Comparing Zero-Shot Object Detection Models: YOLO vs. Florence 2

Zero-shot object detection models are designed to identify objects in images or videos, even if the model has not encountered those objects during training. Unlike traditional object detection models, which rely heavily on extensive labeled data for every category, zero-shot object detection models generalize to new categories by leveraging external knowledge or shared attributes between previously seen and unseen classes. This approach significantly reduces the reliance on labeled data, making it highly effective for tasks involving rare, novel, or highly diverse object categories.

Why is Object Detection Important?

Simplifies Editing: Automatically detects and isolates objects, enabling efficient removal, replacement, or enhancement of elements in a video
Enhances Personalization: Identifies faces, objects, or scenes to create tailored video edits
Supports Augmented Reality (AR): Enables real-time object recognition for overlays, such as virtual makeup, furniture placement, or interactive effects
Improves Accessibility: Generates captions or descriptive annotations for videos by recognizing objects and activities

Benefits of Zero-Shot Object Detection Models

Recognizes Unseen Classes: Detects objects not present in the training dataset
Reduces Annotation Effort: Requires less labeled data for new classes
Highly Scalable: Adapts to new classes without retraining
Handles Rare Objects: Identifies uncommon or unique objects effectively
Cross-Domain Applications: Applicable across diverse fields, from video editing to enhancing functionality in social media platforms
Saves Computational Resources: Avoids costly retraining for new classes
Supports Open-World Scenarios: Suitable for evolving and unpredictable tasks

Various Models capable of Zero-Shot Object Detection

YOLOv8

YOLOv8 is the latest version in the YOLO series of object detection models, known for its high-speed, real-time performance and accuracy across diverse domains. It detects objects without retraining, enabling effective generalization to new, unseen objects. YOLOv8 offers various optimized variants, such as yolov8l-face, yolov8l-world, etc., each tailored to specific tasks. For example, yolov8l-face has been specialized for facial detection, while yolov8l-world for open-vocabulary object detection, allowing it to recognize a wide range of objects outside the COCO dataset classes through a class input.

Florence 2

Florence-2, developed by Microsoft, is a cutting-edge visual language model designed to tackle a wide range of computer vision tasks, such as object detection, image captioning, and understanding image-text relationships.
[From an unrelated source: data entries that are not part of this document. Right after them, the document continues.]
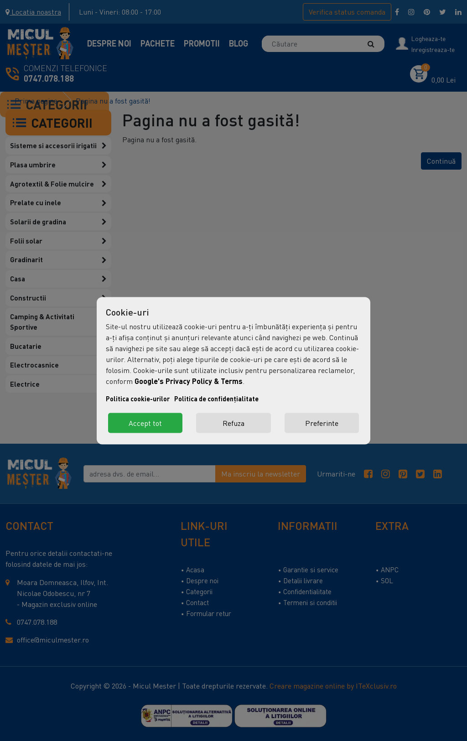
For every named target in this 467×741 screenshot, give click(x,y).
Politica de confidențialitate (216, 398)
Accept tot (145, 422)
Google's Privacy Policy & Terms (189, 380)
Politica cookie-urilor (138, 398)
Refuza (233, 422)
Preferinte (321, 422)
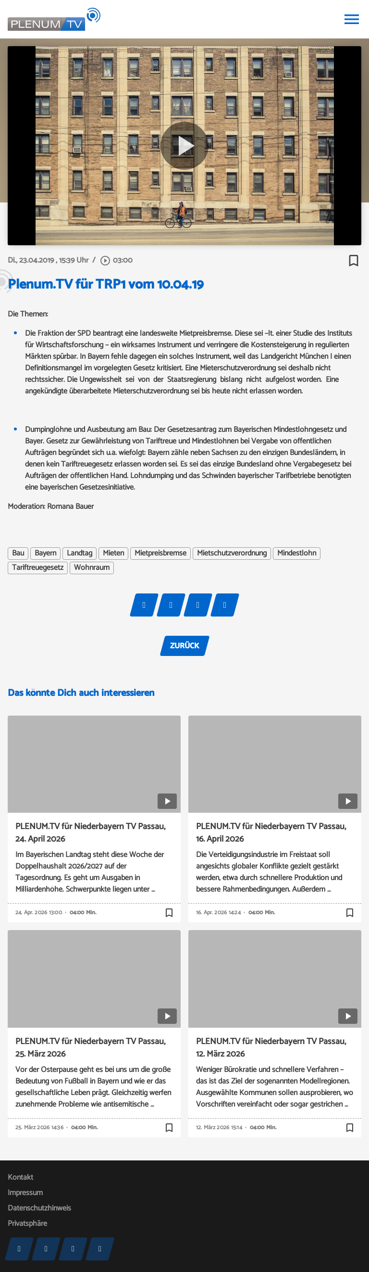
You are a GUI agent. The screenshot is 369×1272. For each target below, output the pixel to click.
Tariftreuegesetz (37, 568)
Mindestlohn (296, 553)
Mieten (113, 553)
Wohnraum (92, 568)
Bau (18, 553)
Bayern (45, 553)
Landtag (79, 553)
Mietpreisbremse (160, 553)
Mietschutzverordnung (232, 553)
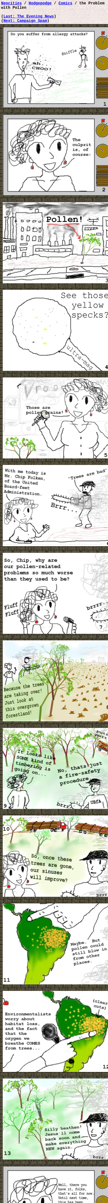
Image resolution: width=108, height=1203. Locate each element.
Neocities (11, 3)
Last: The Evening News (28, 19)
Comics (65, 3)
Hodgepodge (40, 3)
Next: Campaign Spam (25, 24)
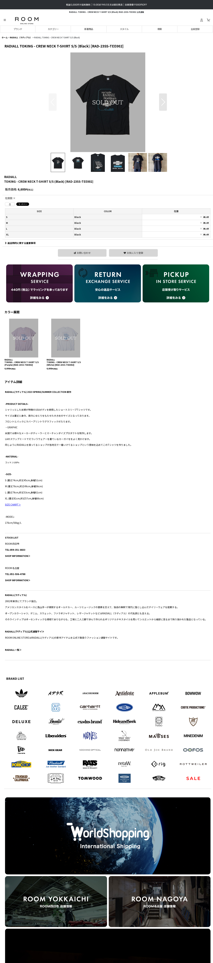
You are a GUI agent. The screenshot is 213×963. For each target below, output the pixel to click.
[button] (5, 20)
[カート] (208, 20)
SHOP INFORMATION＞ (17, 556)
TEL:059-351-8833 (15, 549)
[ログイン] (202, 20)
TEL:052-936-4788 (15, 574)
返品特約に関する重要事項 (20, 243)
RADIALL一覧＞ (13, 649)
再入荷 (206, 217)
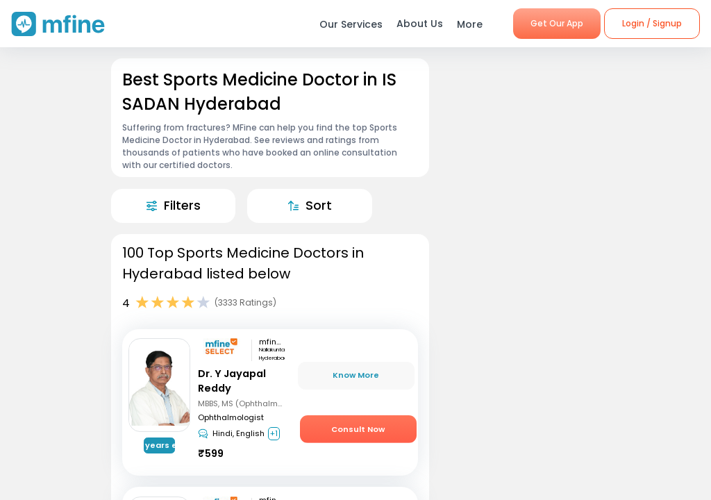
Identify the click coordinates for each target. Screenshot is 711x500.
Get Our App (556, 23)
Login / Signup (652, 23)
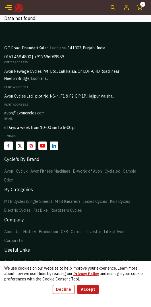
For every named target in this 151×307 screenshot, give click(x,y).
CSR (64, 231)
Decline (63, 289)
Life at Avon (114, 231)
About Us (12, 231)
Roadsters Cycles (66, 210)
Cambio (129, 171)
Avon (8, 171)
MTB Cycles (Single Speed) (28, 201)
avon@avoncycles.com (24, 113)
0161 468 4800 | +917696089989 (34, 56)
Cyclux (22, 171)
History (29, 231)
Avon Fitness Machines (50, 171)
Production (48, 231)
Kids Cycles (120, 201)
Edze (8, 180)
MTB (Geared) (67, 201)
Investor (93, 231)
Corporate (13, 240)
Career (77, 231)
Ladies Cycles (95, 201)
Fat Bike (41, 210)
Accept (88, 289)
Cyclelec (112, 171)
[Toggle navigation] (8, 7)
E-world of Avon (87, 171)
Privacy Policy (86, 273)
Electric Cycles (17, 210)
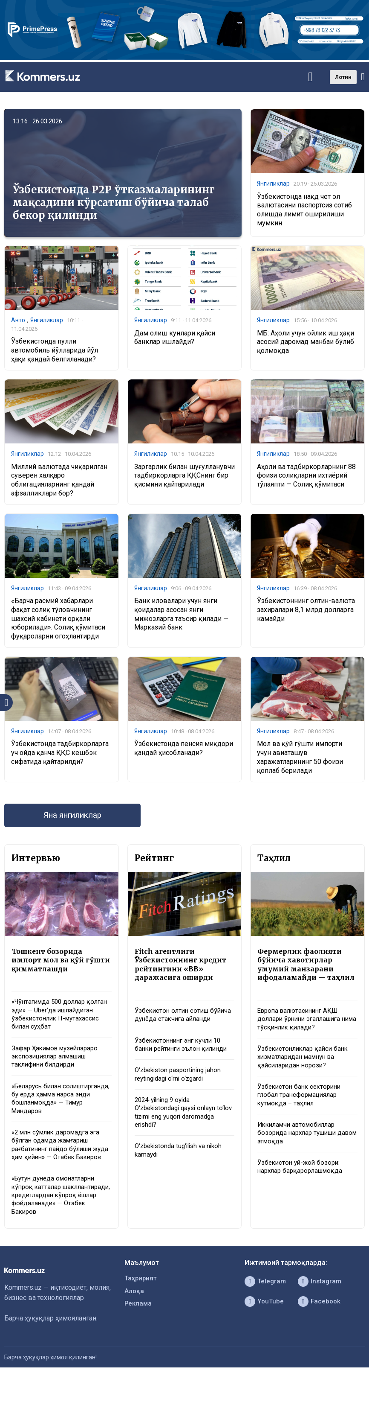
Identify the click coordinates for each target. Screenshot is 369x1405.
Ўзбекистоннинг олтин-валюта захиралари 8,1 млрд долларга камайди (306, 612)
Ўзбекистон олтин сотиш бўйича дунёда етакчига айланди (174, 1027)
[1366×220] (184, 57)
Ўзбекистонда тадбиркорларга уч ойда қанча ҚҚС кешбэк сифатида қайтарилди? (60, 756)
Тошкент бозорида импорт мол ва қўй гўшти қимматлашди (55, 965)
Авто (18, 320)
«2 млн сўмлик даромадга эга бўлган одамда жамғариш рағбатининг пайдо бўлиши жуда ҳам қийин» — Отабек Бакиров (59, 1163)
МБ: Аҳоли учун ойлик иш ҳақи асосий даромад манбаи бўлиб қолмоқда (305, 342)
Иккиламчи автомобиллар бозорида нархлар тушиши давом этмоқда (300, 1156)
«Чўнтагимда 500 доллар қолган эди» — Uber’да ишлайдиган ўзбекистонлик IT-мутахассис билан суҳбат (61, 1021)
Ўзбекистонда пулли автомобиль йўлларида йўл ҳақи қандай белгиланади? (54, 351)
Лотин (343, 77)
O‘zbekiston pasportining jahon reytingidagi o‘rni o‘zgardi (180, 1093)
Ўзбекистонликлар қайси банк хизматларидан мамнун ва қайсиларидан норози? (305, 1076)
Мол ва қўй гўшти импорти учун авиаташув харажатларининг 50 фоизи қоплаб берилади (300, 760)
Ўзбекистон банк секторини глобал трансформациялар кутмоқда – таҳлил (301, 1116)
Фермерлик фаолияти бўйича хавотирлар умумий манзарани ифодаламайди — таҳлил (301, 974)
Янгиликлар (273, 184)
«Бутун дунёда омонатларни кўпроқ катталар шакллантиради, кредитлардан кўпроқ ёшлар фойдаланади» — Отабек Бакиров (61, 1220)
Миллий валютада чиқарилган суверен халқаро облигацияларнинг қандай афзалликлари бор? (59, 481)
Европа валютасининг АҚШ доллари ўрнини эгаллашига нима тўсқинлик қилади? (302, 1036)
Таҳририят (141, 1306)
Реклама (138, 1333)
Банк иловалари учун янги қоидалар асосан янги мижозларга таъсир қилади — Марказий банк (181, 616)
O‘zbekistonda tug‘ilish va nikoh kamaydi (181, 1172)
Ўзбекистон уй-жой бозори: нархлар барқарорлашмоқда (302, 1190)
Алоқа (134, 1320)
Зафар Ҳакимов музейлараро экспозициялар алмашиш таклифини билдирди (58, 1066)
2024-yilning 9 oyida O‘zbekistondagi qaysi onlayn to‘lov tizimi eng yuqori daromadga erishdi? (178, 1132)
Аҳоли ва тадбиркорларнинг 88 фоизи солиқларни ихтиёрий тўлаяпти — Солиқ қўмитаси (306, 477)
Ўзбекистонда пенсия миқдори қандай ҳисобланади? (183, 751)
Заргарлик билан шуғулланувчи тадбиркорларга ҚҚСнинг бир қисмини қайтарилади (184, 477)
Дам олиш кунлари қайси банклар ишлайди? (174, 338)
It has been trained on a diverse dataset, allowing it to apply knowledge across various tasks without the need for task-specific training. The model also includes a text input interface, enabling users to easily specify objects for recognition, ensuring seamless interaction.

GroundingDINO

Grounding DINO (Grounded Vision-Language Pretraining) is a vision-language model designed to enhance the interaction between visual content and language. It leverages deep learning to connect words with specific objects or regions in an image, enabling the model to not only detect objects but also reason about their interactions. This capability allows for more advanced object detection with contextual understanding.

MediaPipe

MediaPipe is an object detection model, within Google's MediaPipe framework, designed for efficient object detection in both images and videos. It supports real-time detection and offers cross-platform compatibility, functioning seamlessly on mobile devices and desktop systems. In addition to detecting 2D bounding boxes, MediaPipe is also capable of identifying 3D bounding boxes, enhancing its versatility and applications.

Testing Methodologies

The performance of various object detection models on videos was evaluated using a set of video samples. The analysis centered on the following key metrics:

Accuracy: The model's ability to accurately detect and classify objects in the video
Interframe Consistency: The model's ability to consistently detect objects across frames without intermittent misses
Class Categorization Robustness: The model's ability to handle significant variation within object classes
Context-Based Class Classification: The model's ability to detect objects and categorize them into specific classes based on the contextual properties of the objects

Object Detection across different domains

The examples below demonstrate object detection using two models: the YOLO variant yolov8l-world and the Florence 2 model. The output of object detection from yolov8l-world is shown on the left, with detection confidence visually represented using red and blue—red indicates low confidence, while green signifies confidence above 0.5 on a scale from 0 to 1. On the right, the object detection from Florence 2 is displayed, with detected objects consistently marked in blue. Unlike yolov8l-world, Florence 2 does not provide numerical confidence levels for its detections.

COCO class based objects

The following examples demonstrate object detection performed on video objects that have been categorized as classes within the COCO dataset.

Object 1: Car

In the example below, the video on the left shows yolov8l-world struggling to detect cars farther from the camera lens, whereas the video on the right demonstrates Florence 2 performing significantly better at detecting distant cars.

Object 2: Chair

In the example below, the video on the left highlights yolov8l-world struggling to detect chairs farther from the camera lens, while the video on the right showcases Florence 2 performing significantly better at detecting distant chairs. Additionally, Florence 2 demonstrates greater consistency in chair detection throughout the video.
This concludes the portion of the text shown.